====== THE INPUT ======
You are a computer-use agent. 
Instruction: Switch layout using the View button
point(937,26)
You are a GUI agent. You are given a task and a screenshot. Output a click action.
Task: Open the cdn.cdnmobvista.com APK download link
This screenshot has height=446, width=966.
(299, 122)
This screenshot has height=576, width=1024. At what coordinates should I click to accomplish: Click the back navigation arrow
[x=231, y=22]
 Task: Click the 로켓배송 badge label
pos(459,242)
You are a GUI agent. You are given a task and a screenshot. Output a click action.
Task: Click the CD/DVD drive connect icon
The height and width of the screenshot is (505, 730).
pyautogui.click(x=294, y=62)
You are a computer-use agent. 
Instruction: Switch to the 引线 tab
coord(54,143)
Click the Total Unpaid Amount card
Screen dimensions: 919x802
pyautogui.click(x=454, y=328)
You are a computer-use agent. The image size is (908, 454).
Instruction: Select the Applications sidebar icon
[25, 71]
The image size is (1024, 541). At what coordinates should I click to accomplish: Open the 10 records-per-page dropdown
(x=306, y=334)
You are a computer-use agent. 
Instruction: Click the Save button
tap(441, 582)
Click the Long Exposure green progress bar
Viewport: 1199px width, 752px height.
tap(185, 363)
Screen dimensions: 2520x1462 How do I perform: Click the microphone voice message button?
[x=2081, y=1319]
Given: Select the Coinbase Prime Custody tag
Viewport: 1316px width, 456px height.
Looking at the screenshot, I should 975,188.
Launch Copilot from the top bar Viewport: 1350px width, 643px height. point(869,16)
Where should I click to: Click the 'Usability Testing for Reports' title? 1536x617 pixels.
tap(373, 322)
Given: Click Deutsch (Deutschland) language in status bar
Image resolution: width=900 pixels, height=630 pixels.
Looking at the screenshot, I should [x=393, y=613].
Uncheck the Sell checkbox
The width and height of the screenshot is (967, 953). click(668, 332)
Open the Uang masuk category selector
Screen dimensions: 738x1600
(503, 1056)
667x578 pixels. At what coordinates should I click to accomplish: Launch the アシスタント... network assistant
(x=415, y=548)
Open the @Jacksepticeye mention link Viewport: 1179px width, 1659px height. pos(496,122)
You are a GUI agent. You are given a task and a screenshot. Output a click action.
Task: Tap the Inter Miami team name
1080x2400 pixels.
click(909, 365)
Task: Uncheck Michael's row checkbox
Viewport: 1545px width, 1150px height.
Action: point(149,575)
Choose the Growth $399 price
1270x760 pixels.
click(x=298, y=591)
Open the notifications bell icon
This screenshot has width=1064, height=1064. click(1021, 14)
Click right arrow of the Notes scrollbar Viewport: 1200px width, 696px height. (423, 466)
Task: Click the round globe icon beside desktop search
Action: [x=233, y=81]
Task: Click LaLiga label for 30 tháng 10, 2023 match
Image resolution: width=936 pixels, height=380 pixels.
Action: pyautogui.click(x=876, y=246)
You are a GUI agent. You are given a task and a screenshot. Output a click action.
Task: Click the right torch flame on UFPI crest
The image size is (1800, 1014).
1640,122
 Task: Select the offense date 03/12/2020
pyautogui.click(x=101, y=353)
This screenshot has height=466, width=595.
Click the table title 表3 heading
======
Exactly as written, restate every record in the listing.

You are a computer-use agent. 
Instruction: Switch layout using the View button
point(937,26)
You are a GUI agent. You are given a task and a screenshot. Output a click action.
Task: Open the cdn.cdnmobvista.com APK download link
This screenshot has height=446, width=966.
(299, 122)
This screenshot has height=576, width=1024. At what coordinates should I click to accomplish: Click the back navigation arrow
[x=231, y=22]
 Task: Click the 로켓배송 badge label
pos(459,242)
You are a GUI agent. You are given a task and a screenshot. Output a click action.
Task: Click the CD/DVD drive connect icon
The height and width of the screenshot is (505, 730).
pyautogui.click(x=294, y=62)
You are a computer-use agent. 
Instruction: Switch to the 引线 tab
coord(54,143)
Click the Total Unpaid Amount card
Screen dimensions: 919x802
pyautogui.click(x=454, y=328)
You are a computer-use agent. The image size is (908, 454).
Instruction: Select the Applications sidebar icon
[25, 71]
The image size is (1024, 541). At what coordinates should I click to accomplish: Open the 10 records-per-page dropdown
(x=306, y=334)
You are a computer-use agent. 
Instruction: Click the Save button
tap(441, 582)
Click the Long Exposure green progress bar
Viewport: 1199px width, 752px height.
tap(185, 363)
Screen dimensions: 2520x1462 How do I perform: Click the microphone voice message button?
[x=2081, y=1319]
Given: Select the Coinbase Prime Custody tag
Viewport: 1316px width, 456px height.
Looking at the screenshot, I should 975,188.
Launch Copilot from the top bar Viewport: 1350px width, 643px height. point(869,16)
Where should I click to: Click the 'Usability Testing for Reports' title? 1536x617 pixels.
tap(373, 322)
Given: Click Deutsch (Deutschland) language in status bar
Image resolution: width=900 pixels, height=630 pixels.
Looking at the screenshot, I should [x=393, y=613].
Uncheck the Sell checkbox
The width and height of the screenshot is (967, 953). click(668, 332)
Open the Uang masuk category selector
Screen dimensions: 738x1600
(503, 1056)
667x578 pixels. At what coordinates should I click to accomplish: Launch the アシスタント... network assistant
(x=415, y=548)
Open the @Jacksepticeye mention link Viewport: 1179px width, 1659px height. pos(496,122)
You are a GUI agent. You are given a task and a screenshot. Output a click action.
Task: Tap the Inter Miami team name
1080x2400 pixels.
click(909, 365)
Task: Uncheck Michael's row checkbox
Viewport: 1545px width, 1150px height.
Action: point(149,575)
Choose the Growth $399 price
1270x760 pixels.
click(x=298, y=591)
Open the notifications bell icon
This screenshot has width=1064, height=1064. click(1021, 14)
Click right arrow of the Notes scrollbar Viewport: 1200px width, 696px height. (423, 466)
Task: Click the round globe icon beside desktop search
Action: [x=233, y=81]
Task: Click LaLiga label for 30 tháng 10, 2023 match
Image resolution: width=936 pixels, height=380 pixels.
Action: pyautogui.click(x=876, y=246)
You are a GUI agent. You are given a task and a screenshot. Output a click action.
Task: Click the right torch flame on UFPI crest
The image size is (1800, 1014).
1640,122
 Task: Select the offense date 03/12/2020
pyautogui.click(x=101, y=353)
This screenshot has height=466, width=595.
Click the table title 表3 heading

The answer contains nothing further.